Après les considérations faites par Nicolas Bonnal sur l'enfer où je vis, j'ai vu une lettre ouverte adressée à différentes instances par une héroïque jeune femme qui défend comme elle le peut ce qu'il reste de joli à Pereslavl. Il semble qu'à un haut niveau, celui du gouverneur de Iaroslavl, on ait décidé de nettoyer le coin de tous ses objets culturels, et en particulier les isbas paysannes, jusque dans les villages. Qu'est-ce qu'ils projettent de faire ici? J'en ai froid dans le dos. Je discutais de cela hier avec Ania et sa mère Angelina, venues prendre le thé. Angelina pense que les destructions sont dues à des gens qui ne sont pas du pays, mais nous n'étions pas d'accord avec cette idée, car ceux qui défendent le patrimoine ici sont souvent des moscovites ou des étrangers. Je pense que c'est  une question de gros sous, mais aussi et davantage d'absence totale de culture et de goût, et même d'une aversion malveillante pour tout ce qui peut rappeler la poésie et le raffinement des époques passées aux mutants de la nôtre, poussés dans le béton, le plastique et le vacarme. La jeune femme pose une juste question: "Vous croyez vraiment que vous êtes russes?" Non, ils ne sont pas russes, même si génétiquement, ils le sont, ils n'ont pas l'esprit russe, pire, ils le méprisent et le détestent.

**Enregistrements fournis**.
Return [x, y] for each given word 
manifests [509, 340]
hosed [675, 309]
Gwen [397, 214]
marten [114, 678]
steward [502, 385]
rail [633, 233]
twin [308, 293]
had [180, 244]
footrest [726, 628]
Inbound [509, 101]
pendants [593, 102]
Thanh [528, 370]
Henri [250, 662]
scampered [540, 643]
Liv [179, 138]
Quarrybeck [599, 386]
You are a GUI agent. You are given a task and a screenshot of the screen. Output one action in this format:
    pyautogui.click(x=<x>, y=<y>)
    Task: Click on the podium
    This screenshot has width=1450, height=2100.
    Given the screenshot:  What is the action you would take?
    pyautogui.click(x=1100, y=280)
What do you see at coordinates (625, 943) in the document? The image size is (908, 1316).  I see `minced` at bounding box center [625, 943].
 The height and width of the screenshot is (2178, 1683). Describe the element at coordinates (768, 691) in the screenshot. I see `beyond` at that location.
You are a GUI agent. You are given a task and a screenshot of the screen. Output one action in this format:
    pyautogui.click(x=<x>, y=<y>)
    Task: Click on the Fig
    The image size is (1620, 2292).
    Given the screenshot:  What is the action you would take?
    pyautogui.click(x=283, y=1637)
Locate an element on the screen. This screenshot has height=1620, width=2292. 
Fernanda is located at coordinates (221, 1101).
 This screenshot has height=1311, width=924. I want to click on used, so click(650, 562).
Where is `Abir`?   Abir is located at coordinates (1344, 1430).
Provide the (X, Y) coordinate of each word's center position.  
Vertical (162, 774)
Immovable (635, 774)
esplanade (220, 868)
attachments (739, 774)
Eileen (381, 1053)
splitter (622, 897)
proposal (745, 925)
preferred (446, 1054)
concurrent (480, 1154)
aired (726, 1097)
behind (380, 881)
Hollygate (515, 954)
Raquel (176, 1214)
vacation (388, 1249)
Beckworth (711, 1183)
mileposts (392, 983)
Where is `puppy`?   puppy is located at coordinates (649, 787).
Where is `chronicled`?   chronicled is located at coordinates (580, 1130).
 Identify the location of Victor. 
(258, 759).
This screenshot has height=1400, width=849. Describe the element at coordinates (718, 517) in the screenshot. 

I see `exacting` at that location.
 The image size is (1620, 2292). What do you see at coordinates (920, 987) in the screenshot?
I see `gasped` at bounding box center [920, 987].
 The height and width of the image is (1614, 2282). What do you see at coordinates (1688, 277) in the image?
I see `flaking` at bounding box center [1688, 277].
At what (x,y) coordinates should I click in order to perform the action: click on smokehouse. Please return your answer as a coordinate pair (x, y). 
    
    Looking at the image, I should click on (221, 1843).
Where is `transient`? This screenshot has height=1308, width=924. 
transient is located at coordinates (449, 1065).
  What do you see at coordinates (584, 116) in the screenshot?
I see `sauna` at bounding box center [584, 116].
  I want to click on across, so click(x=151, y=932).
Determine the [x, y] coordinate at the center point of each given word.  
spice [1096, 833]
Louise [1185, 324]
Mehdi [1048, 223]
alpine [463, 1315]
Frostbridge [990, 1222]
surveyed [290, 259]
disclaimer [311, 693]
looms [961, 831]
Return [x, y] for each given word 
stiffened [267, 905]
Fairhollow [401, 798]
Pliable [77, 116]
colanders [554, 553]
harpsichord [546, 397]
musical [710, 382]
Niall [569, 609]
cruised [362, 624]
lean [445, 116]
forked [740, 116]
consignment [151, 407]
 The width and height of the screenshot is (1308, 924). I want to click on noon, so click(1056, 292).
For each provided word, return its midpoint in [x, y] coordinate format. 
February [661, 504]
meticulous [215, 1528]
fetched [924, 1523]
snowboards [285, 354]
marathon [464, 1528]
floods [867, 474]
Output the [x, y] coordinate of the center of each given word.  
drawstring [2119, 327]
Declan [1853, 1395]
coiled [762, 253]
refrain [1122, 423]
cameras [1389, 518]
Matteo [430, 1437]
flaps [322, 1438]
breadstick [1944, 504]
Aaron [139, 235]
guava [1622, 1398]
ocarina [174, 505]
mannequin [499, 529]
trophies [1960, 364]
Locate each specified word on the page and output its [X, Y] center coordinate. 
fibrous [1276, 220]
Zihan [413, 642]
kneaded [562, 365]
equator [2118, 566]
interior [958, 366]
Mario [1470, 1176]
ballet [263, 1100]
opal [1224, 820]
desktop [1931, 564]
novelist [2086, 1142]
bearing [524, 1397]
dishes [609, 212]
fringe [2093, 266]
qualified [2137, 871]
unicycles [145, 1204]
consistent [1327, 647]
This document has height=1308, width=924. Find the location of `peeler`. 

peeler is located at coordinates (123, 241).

**À réaliser**.
[A] Recopiez intégralement le passage cité.
[B] Dans les enregistrements, remplacez « behind » par « beneath » de la ligne contenant « concurrent (480, 1154) » à celle contenant « coordinates (580, 1130). », bornes incluses. Ne modifiez rien d'autre et ne renvoyez que ces lignes.

**Résultats finaux**.
[A]
Après les considérations faites par Nicolas Bonnal sur l'enfer où je vis, j'ai vu une lettre ouverte adressée à différentes instances par une héroïque jeune femme qui défend comme elle le peut ce qu'il reste de joli à Pereslavl. Il semble qu'à un haut niveau, celui du gouverneur de Iaroslavl, on ait décidé de nettoyer le coin de tous ses objets culturels, et en particulier les isbas paysannes, jusque dans les villages. Qu'est-ce qu'ils projettent de faire ici? J'en ai froid dans le dos. Je discutais de cela hier avec Ania et sa mère Angelina, venues prendre le thé. Angelina pense que les destructions sont dues à des gens qui ne sont pas du pays, mais nous n'étions pas d'accord avec cette idée, car ceux qui défendent le patrimoine ici sont souvent des moscovites ou des étrangers. Je pense que c'est  une question de gros sous, mais aussi et davantage d'absence totale de culture et de goût, et même d'une aversion malveillante pour tout ce qui peut rappeler la poésie et le raffinement des époques passées aux mutants de la nôtre, poussés dans le béton, le plastique et le vacarme. La jeune femme pose une juste question: "Vous croyez vraiment que vous êtes russes?" Non, ils ne sont pas russes, même si génétiquement, ils le sont, ils n'ont pas l'esprit russe, pire, ils le méprisent et le détestent.

[B]
concurrent (480, 1154)
aired (726, 1097)
beneath (380, 881)
Hollygate (515, 954)
Raquel (176, 1214)
vacation (388, 1249)
Beckworth (711, 1183)
mileposts (392, 983)
Where is `puppy`?   puppy is located at coordinates (649, 787).
Where is `chronicled`?   chronicled is located at coordinates (580, 1130).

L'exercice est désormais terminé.